Start of DATA EXTRACTS
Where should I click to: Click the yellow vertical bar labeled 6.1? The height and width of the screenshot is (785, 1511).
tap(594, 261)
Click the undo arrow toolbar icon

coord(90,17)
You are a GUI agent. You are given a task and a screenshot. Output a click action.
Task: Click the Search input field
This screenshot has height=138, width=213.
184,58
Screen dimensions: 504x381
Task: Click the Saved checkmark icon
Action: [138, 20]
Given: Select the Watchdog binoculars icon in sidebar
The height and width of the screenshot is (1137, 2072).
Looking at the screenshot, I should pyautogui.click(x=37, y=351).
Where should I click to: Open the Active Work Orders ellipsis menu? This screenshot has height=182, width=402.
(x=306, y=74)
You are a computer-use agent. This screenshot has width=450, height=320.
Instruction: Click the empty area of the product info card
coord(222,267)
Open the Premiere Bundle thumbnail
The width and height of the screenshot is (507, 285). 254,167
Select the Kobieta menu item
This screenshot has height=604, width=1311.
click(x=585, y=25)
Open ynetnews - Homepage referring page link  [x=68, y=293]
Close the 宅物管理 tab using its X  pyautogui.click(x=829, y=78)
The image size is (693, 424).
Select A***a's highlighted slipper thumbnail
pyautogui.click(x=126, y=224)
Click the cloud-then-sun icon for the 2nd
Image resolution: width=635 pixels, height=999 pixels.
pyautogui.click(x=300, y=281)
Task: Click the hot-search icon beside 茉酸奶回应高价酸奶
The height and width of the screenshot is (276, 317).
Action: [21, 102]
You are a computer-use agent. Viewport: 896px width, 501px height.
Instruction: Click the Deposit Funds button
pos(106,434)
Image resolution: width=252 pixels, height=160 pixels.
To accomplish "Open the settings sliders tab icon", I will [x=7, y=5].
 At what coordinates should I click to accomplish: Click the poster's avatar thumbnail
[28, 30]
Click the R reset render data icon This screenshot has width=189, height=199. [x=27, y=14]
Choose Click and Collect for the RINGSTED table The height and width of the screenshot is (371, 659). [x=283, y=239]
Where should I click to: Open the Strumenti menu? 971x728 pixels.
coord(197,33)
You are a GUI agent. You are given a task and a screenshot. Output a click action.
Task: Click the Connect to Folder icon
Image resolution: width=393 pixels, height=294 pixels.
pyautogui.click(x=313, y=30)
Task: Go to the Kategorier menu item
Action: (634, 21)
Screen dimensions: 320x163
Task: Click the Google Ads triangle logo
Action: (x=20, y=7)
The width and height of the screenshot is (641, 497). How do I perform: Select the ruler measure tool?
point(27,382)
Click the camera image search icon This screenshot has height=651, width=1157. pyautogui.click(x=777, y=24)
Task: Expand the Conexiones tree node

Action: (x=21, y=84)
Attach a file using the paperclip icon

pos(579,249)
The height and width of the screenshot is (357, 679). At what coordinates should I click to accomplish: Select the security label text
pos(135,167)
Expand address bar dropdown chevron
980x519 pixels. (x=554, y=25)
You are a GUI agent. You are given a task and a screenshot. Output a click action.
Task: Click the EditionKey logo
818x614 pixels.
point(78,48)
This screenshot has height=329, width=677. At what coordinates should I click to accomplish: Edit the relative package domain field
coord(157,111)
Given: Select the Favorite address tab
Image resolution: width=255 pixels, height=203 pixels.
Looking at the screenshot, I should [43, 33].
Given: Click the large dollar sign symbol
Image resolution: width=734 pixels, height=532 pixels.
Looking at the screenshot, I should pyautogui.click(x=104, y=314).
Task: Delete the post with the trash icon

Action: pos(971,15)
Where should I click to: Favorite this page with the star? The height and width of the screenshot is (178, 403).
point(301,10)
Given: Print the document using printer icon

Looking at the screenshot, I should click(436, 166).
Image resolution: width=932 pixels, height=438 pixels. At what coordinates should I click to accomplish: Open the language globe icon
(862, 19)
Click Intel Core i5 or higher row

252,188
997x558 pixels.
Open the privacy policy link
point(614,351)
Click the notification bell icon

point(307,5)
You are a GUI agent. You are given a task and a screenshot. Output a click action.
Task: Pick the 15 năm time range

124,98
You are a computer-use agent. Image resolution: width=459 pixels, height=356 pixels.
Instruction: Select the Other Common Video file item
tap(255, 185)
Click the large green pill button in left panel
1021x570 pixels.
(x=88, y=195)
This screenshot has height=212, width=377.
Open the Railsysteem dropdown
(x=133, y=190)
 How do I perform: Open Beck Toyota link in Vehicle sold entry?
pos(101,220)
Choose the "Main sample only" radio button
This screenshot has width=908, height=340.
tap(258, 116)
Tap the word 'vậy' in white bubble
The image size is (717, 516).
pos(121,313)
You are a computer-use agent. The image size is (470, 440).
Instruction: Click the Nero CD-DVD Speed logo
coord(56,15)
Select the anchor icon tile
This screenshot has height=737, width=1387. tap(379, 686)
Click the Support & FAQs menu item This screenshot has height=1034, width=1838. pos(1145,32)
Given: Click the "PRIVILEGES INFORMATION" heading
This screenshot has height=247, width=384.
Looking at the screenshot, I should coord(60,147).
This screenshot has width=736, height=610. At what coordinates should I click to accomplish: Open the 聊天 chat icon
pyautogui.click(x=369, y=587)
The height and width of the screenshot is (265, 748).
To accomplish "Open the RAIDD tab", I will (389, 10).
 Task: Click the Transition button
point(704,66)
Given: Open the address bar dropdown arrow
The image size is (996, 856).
End of DATA EXTRACTS
* _WORK REQUIRED_
Search the lines above for the string "Choose" and copy each line that has it.

* _WORKED SOLUTION_
Choose Click and Collect for the RINGSTED table The height and width of the screenshot is (371, 659). [x=283, y=239]
Choose the "Main sample only" radio button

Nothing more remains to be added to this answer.